Diaz – Don’t clean up this blood: la recensione di Massimiliano Morelli

Non un film politico. Un film di esigenza. Perché, come ben racconta quel ‘Non pulire questo sangue’ sparato nel sottotitolo, l’obiettivo e la cifra meritoria di Vicari stanno proprio nell’ evitare che un Paese troppo avvezzo alla memoria corta, possa mandare in prescrizione anche le sue vergogne recenti.
Nel cinema socio-politico, a cui Diaz è stato forse troppo frettolosamente ascritto, il racconto è spesso sceneggiato dalla storia, va da sé su nastri di trasporto automatici. Piace notare, onore al merito del regista laziale, come invece questo racconto sia autonomo oltre le aspettative, e sia molto meno intriso di politica e social forum, di quanto il battage mediatico preventivo abbia fatto credere e avesse voglia di farci credere.

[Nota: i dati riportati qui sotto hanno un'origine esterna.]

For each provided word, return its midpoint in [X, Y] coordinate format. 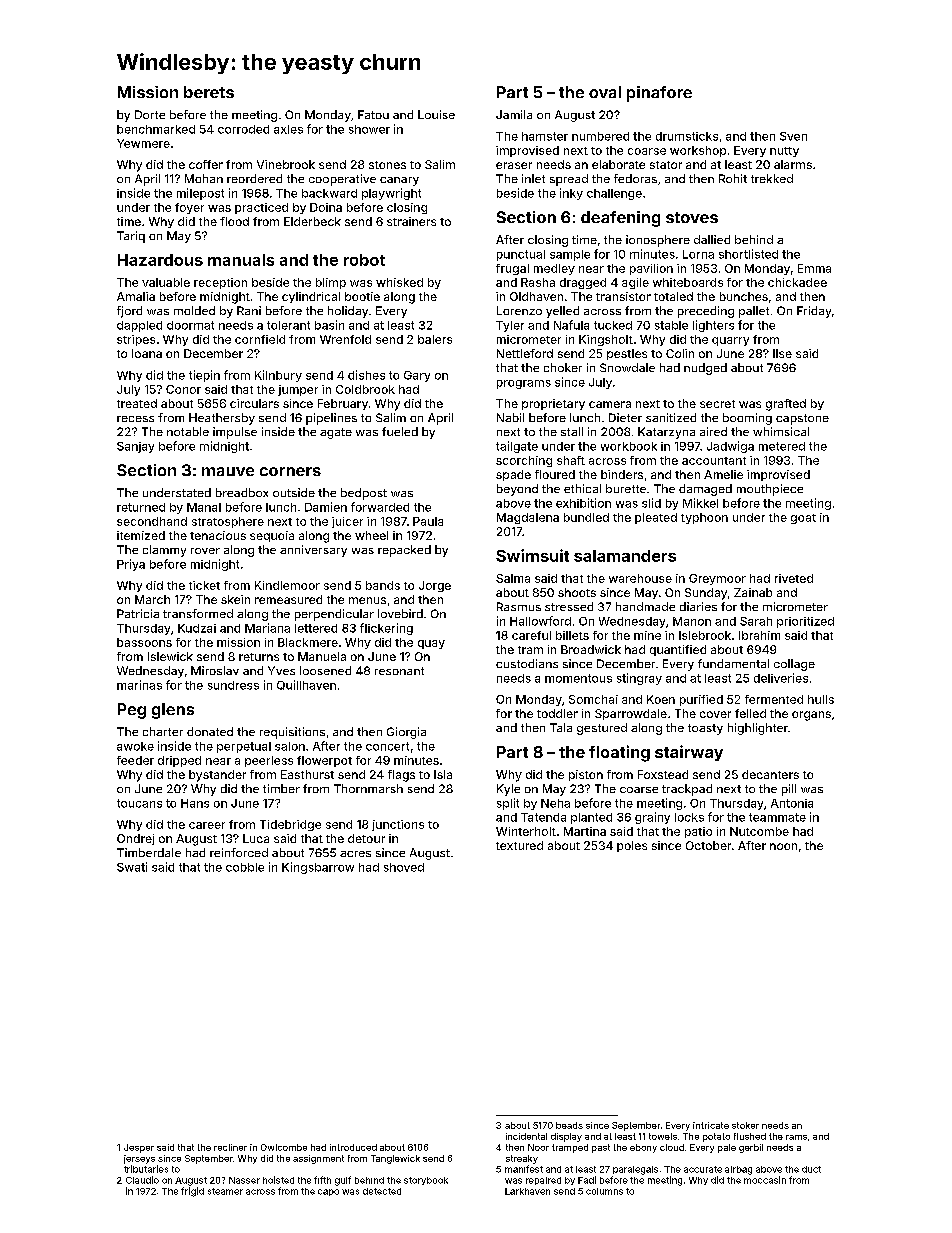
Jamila [514, 114]
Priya [131, 565]
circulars [254, 403]
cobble [245, 867]
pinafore [659, 94]
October [708, 845]
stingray [639, 679]
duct [811, 1169]
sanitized [671, 417]
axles [288, 129]
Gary [417, 376]
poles [632, 846]
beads [569, 1125]
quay [431, 644]
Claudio [142, 1180]
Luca [256, 838]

Una vicenda che si fa corale e viaggia a stretto gira di posta temporale intorno alla scuola-macelleria, e intorno ai suoi protagonisti, tutti, da Germano a Santamaria, volutamente sotto le righe in favore dell’ epica disfatta del racconto. Di violenza ce n’è, sonora e visiva, ma non è celebrazione ematica splatter, come in un percorso di masturbazione Tarantiniana, è semmai sangue che racconta, che resta incollato alle pareti della Diaz, per farsi guardare da chi c’è arrivato il giorno dopo, e ha provato a raccontarlo al mondo, contro i chiari intenti statali di occultarlo.
Film che scorre veloce, non potrebbe essere diversamente dato il taglio documentaristico e la vicinanza storica del fattaccio brutto genovese, e si fa apprezzare per la sua onestà. Non già contro la Polizia, in modo bieco e faziosamente distorto, semmai contro la Pulizia, della memoria, della testimonianza, del sotterramento nei cassetti di Stato, della polvere sotto i tappeti ministeriali. Tante micro-storie di piccoli uomini, dal vecchio sindacalista CISL, al giornalista assai poco militante, passando per i ragazzi del Media Center, e al manager che non trova un posto migliore dove addormentarsi, tutti annegati per sbaglio nel bagno di sangue incomprensibilmente caduto per errore voluto, addosso alla nostra democrazia.
Ed un film che prende le distanze dal soffocamento dibattuale della fase I del G8, che cita Giuliani, ma non lo tocca più, così come non offre alcun riparo ideologico ai Black Block, se non quello di un piccolo baretto dove anche loro potessero avere paura. Proprio da questa onestà, dalla ricostruzione degli atti processuali fedele ma non strumentalizzata, nasce la sensazione di un lavoro che andava fatto e va visto, perché riempie. Di interrogativi, su una notte di folle interruzione della capacità di intendere e volere degli apparati di pubblica sicurezza di questo Paese, ma anche di rimorso. Per aver vissuto un simile black-out di democrazia, senza che ce ne fossimo accorti in troppi, e per aver permesso che nessuno, prima, con lo obiettivo trasparente della macchina di Vicari, spazzasse via undici lunghi anni di polvere e oblio dalle nostre coscienze.
Diaz ci ricorda allora di non pulire via quel sangue. Ma anche, ed è quello che fa più male all’uscita di sala, che quel sangue è stato versato. E se le macchie vanno via, le ferite e i perché restano quanto mai aperti e sanguinanti.